Making plastic climate-friendly
If we are to combat climate breakdown, reductions in plastic emissions are clearly needed. Thankfully, the solution with the biggest potential is already in motion, albeit slow. In showing that transitioning to a zero carbon energy system has the potential to reduce emissions from plastic by 51%, the study provides yet another reason to rapidly phase out fossil fuels.
However, beyond urgently required global de-carbonization, we need to reduce our seemingly insatiable demand for carbon-based plastic. Increasing recycling rates is one simple way of doing this. The highest-quality plastics can be recycled many times, and nearly all plastic can be recycled to some extent -- but only 18% was actually recycled worldwide in 2015. Although each recycle process requires a small amount of new plastic, we can greatly increase the life-cycle of the material by efficiently reusing what we make.
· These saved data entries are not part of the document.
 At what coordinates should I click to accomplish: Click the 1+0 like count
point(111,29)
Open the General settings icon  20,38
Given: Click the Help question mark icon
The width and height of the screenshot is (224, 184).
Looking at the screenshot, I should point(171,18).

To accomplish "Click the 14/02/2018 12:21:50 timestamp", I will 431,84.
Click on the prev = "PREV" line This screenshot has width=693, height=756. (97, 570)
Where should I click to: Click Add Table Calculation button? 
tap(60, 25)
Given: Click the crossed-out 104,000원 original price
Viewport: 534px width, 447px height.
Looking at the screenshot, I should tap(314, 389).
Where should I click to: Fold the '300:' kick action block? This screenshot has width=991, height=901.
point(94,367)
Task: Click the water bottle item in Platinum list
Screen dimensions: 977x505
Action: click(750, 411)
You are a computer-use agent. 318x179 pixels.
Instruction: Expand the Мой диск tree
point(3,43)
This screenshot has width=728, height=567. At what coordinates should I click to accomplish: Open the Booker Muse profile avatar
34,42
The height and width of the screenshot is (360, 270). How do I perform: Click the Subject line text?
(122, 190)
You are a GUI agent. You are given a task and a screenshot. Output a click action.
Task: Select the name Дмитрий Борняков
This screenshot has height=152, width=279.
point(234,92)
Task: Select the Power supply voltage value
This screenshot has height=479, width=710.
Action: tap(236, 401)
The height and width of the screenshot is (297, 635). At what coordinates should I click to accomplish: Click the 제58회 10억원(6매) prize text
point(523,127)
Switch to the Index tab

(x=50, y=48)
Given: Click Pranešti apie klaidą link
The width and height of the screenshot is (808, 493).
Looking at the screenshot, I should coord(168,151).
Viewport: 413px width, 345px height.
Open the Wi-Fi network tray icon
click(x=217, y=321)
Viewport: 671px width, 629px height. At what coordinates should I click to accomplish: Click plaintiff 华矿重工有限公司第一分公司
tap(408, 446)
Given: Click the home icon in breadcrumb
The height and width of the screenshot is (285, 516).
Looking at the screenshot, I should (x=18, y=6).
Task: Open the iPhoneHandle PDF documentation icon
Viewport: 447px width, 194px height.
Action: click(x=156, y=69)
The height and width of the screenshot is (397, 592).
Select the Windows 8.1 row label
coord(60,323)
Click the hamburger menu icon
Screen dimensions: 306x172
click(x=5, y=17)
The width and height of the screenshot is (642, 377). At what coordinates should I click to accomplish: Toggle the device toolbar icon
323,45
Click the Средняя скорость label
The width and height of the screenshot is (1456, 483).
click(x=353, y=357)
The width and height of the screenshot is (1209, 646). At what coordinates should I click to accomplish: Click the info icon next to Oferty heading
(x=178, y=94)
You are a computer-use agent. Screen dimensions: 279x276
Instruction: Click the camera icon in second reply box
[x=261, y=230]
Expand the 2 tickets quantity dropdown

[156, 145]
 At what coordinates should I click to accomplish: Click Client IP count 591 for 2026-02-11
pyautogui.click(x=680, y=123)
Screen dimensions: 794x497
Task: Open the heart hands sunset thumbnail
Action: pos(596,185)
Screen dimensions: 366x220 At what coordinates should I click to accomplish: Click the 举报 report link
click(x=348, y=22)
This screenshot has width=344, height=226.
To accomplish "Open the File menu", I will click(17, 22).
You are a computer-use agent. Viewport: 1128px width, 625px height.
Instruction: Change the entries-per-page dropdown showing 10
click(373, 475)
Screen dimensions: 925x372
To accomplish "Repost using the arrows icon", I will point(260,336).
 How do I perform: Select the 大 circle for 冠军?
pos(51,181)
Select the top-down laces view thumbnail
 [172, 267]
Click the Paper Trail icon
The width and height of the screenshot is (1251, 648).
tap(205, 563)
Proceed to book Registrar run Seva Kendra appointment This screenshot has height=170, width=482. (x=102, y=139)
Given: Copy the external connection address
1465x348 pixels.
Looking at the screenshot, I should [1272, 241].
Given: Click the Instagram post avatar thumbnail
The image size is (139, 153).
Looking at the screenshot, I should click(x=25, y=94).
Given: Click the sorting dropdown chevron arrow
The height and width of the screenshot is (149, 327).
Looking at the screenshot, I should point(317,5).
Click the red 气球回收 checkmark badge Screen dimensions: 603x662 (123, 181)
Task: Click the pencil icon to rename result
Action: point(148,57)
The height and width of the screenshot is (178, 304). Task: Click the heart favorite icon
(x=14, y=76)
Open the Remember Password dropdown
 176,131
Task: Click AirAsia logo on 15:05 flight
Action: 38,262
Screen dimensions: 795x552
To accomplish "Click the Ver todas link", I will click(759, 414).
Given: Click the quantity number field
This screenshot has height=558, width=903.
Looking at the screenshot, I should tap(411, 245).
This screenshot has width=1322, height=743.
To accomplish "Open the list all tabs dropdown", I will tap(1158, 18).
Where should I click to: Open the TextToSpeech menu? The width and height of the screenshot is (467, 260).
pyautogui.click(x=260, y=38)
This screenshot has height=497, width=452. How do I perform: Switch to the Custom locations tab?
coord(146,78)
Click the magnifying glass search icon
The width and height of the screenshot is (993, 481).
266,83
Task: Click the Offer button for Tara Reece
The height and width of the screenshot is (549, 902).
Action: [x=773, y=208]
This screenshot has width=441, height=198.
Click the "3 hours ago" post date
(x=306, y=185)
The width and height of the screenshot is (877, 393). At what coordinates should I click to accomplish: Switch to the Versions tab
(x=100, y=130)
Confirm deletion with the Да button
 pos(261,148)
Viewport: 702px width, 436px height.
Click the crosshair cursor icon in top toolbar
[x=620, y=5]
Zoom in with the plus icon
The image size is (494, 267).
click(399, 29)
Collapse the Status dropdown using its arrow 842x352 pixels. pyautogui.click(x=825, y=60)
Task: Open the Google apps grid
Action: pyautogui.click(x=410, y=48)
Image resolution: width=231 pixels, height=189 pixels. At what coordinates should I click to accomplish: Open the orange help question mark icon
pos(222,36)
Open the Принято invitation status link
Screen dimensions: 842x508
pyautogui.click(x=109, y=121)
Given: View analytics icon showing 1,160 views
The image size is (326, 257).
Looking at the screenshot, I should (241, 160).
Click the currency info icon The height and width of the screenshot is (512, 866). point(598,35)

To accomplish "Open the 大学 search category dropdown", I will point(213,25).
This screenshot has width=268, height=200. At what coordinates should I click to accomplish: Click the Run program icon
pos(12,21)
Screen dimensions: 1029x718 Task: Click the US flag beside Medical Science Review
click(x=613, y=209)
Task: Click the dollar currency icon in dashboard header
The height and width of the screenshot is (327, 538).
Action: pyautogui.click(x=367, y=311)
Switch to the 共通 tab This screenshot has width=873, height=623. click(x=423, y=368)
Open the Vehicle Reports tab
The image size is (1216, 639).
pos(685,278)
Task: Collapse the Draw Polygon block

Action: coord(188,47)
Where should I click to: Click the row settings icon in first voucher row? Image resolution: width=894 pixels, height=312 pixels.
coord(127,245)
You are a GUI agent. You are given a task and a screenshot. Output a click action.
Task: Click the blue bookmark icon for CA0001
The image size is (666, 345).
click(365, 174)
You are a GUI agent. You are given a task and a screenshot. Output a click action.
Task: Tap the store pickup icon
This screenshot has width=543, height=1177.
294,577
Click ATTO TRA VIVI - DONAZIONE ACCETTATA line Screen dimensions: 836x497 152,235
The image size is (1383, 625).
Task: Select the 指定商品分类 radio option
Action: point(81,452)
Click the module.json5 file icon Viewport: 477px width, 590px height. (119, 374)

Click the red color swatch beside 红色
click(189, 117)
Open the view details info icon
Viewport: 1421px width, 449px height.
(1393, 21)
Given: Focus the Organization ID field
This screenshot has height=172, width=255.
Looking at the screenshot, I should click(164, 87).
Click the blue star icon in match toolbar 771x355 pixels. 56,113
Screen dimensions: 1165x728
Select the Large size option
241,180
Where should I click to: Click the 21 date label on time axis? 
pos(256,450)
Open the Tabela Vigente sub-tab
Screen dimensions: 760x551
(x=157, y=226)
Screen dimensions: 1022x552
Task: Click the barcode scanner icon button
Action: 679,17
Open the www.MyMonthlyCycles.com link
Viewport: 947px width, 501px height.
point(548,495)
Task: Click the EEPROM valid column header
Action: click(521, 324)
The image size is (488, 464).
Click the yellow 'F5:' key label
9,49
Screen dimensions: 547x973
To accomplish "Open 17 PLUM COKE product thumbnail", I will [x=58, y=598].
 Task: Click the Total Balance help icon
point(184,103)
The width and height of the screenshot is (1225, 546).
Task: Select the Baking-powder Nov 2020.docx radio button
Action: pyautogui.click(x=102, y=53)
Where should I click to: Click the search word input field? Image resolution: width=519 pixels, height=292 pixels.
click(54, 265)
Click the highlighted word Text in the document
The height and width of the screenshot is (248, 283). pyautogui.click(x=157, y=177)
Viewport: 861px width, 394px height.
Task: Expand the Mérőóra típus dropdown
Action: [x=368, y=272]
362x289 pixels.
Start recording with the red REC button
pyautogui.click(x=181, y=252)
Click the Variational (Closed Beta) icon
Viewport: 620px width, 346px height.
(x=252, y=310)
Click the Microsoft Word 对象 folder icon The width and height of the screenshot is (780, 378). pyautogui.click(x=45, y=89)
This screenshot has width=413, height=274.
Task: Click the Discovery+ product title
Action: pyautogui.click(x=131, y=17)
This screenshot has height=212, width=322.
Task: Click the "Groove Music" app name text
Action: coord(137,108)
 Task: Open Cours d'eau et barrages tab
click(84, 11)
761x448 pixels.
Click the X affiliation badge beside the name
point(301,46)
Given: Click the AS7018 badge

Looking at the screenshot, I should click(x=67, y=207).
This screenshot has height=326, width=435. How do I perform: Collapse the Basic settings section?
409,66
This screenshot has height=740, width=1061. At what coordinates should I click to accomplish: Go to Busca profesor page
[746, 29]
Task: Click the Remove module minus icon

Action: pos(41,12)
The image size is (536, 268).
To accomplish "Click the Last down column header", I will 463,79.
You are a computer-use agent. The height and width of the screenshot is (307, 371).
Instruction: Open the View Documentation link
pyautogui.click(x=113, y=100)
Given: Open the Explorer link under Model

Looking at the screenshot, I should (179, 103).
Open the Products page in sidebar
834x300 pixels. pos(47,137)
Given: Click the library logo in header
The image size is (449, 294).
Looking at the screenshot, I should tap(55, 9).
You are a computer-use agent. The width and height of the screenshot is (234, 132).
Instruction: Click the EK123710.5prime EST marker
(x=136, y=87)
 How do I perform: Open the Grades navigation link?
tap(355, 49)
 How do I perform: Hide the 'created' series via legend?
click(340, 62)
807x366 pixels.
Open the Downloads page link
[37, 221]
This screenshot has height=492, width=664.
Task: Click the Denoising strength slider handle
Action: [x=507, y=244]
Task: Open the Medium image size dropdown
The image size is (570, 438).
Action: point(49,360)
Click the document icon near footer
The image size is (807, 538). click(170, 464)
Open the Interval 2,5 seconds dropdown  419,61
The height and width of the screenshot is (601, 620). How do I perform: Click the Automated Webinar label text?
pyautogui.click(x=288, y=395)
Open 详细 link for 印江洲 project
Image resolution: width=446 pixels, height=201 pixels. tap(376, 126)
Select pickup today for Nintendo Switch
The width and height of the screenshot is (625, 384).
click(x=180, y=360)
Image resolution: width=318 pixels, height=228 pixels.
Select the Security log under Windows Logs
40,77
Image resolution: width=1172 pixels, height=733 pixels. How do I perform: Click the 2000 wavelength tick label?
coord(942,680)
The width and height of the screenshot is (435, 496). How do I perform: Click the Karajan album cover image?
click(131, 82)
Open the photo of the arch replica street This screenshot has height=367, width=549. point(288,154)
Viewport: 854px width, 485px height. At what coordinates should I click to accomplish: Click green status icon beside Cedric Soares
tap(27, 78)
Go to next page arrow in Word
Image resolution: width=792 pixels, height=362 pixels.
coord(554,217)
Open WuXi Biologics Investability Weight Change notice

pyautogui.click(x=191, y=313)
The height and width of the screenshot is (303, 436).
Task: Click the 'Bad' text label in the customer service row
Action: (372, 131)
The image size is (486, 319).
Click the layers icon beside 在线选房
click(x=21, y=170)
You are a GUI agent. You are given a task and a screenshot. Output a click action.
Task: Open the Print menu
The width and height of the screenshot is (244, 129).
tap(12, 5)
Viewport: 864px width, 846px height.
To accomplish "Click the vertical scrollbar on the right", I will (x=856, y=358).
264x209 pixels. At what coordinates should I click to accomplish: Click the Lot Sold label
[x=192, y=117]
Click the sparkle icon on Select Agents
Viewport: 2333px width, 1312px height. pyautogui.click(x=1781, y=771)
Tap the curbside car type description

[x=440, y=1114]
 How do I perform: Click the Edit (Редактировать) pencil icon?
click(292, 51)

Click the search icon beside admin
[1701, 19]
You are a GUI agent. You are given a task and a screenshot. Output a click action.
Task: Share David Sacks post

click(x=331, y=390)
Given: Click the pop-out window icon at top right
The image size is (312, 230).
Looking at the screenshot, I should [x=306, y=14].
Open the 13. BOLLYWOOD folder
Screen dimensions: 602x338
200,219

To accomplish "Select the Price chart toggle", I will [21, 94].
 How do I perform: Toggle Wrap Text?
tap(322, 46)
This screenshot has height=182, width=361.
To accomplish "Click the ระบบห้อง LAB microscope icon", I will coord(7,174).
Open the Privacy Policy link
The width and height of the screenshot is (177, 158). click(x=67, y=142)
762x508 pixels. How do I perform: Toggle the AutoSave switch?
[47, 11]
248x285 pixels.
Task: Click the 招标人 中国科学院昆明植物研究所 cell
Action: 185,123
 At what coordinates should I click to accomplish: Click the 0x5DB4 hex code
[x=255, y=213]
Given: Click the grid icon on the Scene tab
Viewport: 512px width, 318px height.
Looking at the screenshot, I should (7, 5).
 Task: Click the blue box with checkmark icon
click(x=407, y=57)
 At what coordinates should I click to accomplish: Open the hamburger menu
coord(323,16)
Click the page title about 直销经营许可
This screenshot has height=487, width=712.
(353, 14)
A more fundamental solution is to switch to making plastics from bio-degradable sources.
However, a massive ramping up in the production of bio-plastics -- which currently make up less than 1% of total plastic production -- would require vast swathes of agricultural land. With the population set to rise dramatically, increasingly coveted arable space may not be able to satisfy demand.
The bottom line, therefore, is that we will need to reduce our demand for plastic.
According to the study, simply reducing the annual growth in plastic demand from 4% to 2% could result in 60% lower emissions from the sector in 2050. While a life without plastic may seem unimaginable, it is worth remembering that their prevalence is a relativity recent phenomenon.
If we show a genuine appetite to address plastic pollution, the world could change again just as quickly.
Governments, corporations, and individuals must make research into alternatives a priority, and support alternatives to needless plastic waste.
Were most people to carry a reusable water bottle, for example, we could eliminate the need for the estimated 20,000 single-use bottles bought each second around the world.
Of course, any of these solutions alone will not be enough. As the recent study notes, only by combining reduction in demand, top-notch recycling, de-carbonization of energy, and large-scale adoption of bio-plastics can we tackle plastic’s contribution to the climate crisis.